- _Work item 1_
Translate into Spanish the following sentence from the article on research assessment reform: "Centralised evaluation of individual researchers will be the starkest challenge for Europe’s renewed research assessment reform agenda, according to national experts."
- _Work item 2_
Pick up the article on centralised hiring and research assessment reform after its final sentence, and extend it with further prose.

Centralised hiring a barrier to research assessment reform

Systems with national hiring and promotion systems such as Italy, Poland and Spain may struggle the most with European agenda

December 21, 2022
Source: Alamy

Centralised evaluation of individual researchers will be the starkest challenge for Europe’s renewed research assessment reform agenda, according to national experts.

More than 300 organisations have signed the Agreement on Reforming Research Assessment, committing to broaden and diversify evaluation. An accompanying coalition, which elected leaders in December, will help signatories switch to using mainly qualitative judgements of research, and recognise wider work, such as teaching and leadership. 

Returning to peer review from an era dominated by publication metrics is an ongoing challenge for many funders and departments, but for national systems that pre-screen tens of thousands of academics’ work before hiring or promotion, the change is even more formidable.

- _Information_
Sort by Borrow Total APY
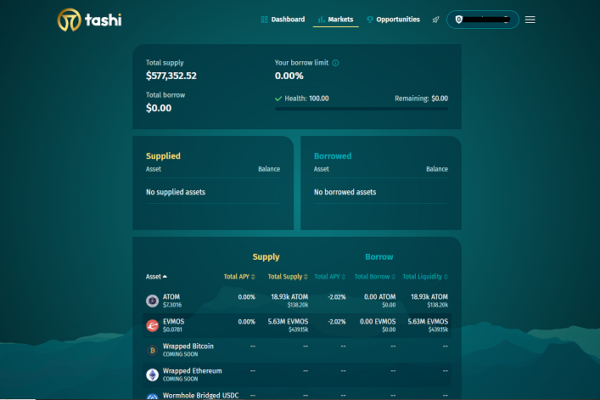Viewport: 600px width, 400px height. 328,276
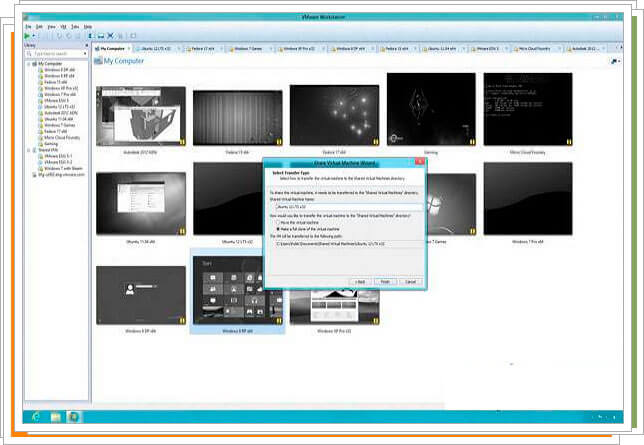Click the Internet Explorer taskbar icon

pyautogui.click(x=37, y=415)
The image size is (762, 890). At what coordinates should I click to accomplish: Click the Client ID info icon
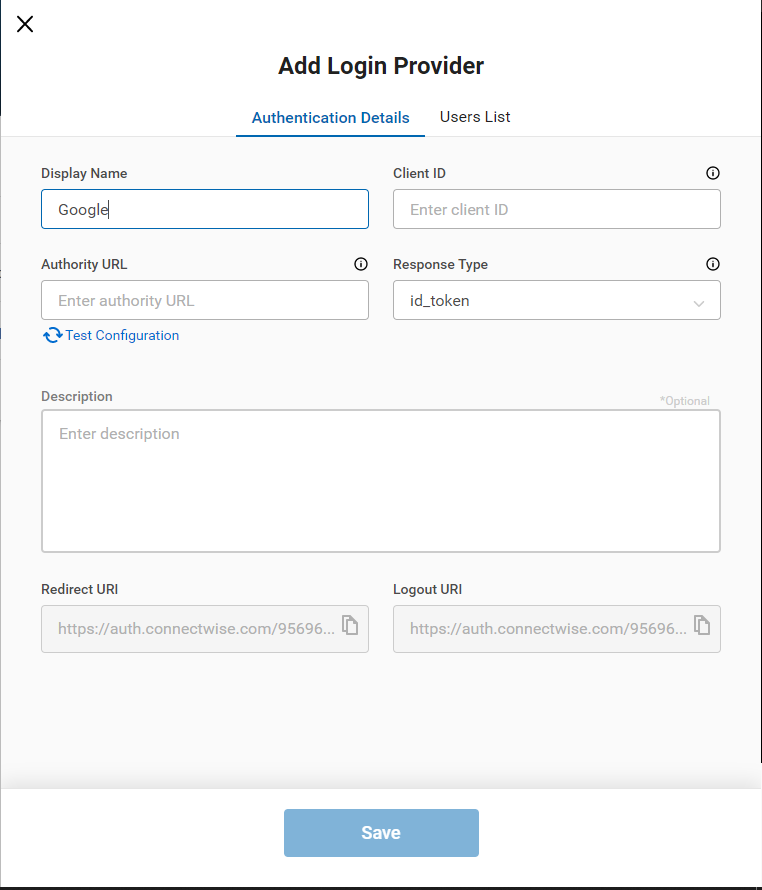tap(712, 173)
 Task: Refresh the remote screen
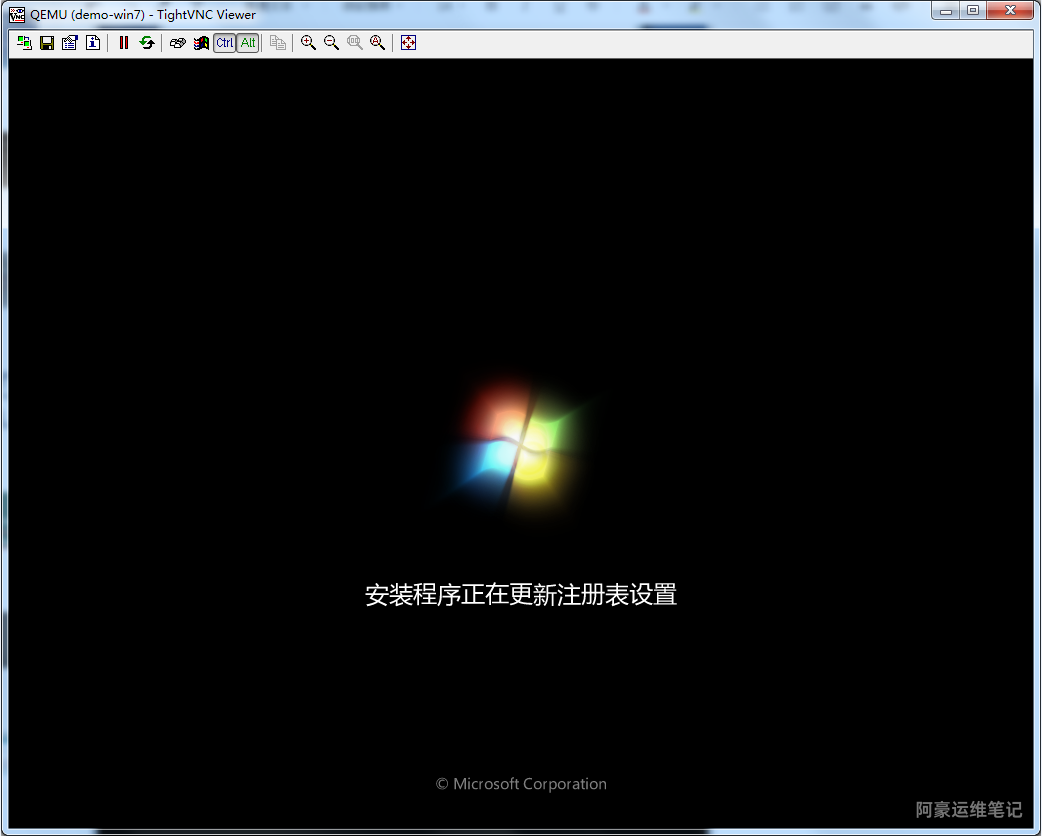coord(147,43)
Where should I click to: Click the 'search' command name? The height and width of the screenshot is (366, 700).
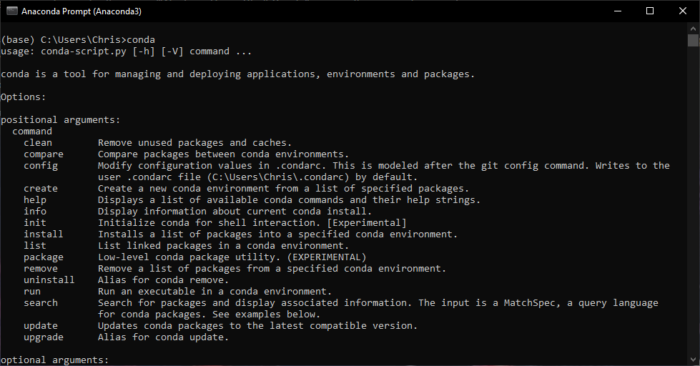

- _Response area 1_
La evaluación centralizada de los investigadores individuales será el desafío más marcado para la renovada agenda europea de reforma de la evaluación de la investigación, según expertos nacionales.

- _Response area 2_
“The impression that we get is that this reform is going to be very difficult for any country that has a centralised system,” Ismael Rafols, a senior researcher at the Centre for Science and Technology Studies at Leiden University, and an author of the landmark Leiden Manifesto, which in 2015 set out principles on the use of metrics in evaluation, told Times Higher Education.

Dr Rafols said Italy, Poland and Spain all had high-volume systems that would struggle to move away from machine-crunchable bibliometrics. “This is one of the critical points of the new agreement, because when you have to evaluate large volumes of individuals, implementing massive peer review can be a problem: finding the reviewers, handling the conflicts of interest,” said Alberto Credi, vice-rector for research at the University of Bologna.  

Fears of nepotism drove the construction of many metrics-based systems and a return to peer review will require trust. “Generally in Poland I believe we have a big mistrust in expert evaluation. This is why we want to cling, some early career researchers also, to ‘objective’, numeric parameters, because we feel like it is individual-bias resistant,” said Jacek Kolanowski, chair of the Polish Young Academy and head of department at the Institute of Bioorganic Chemistry of the Polish Academy of Science in Poznań, adding that he saw more trust in peer review while working in France, Germany and Australia.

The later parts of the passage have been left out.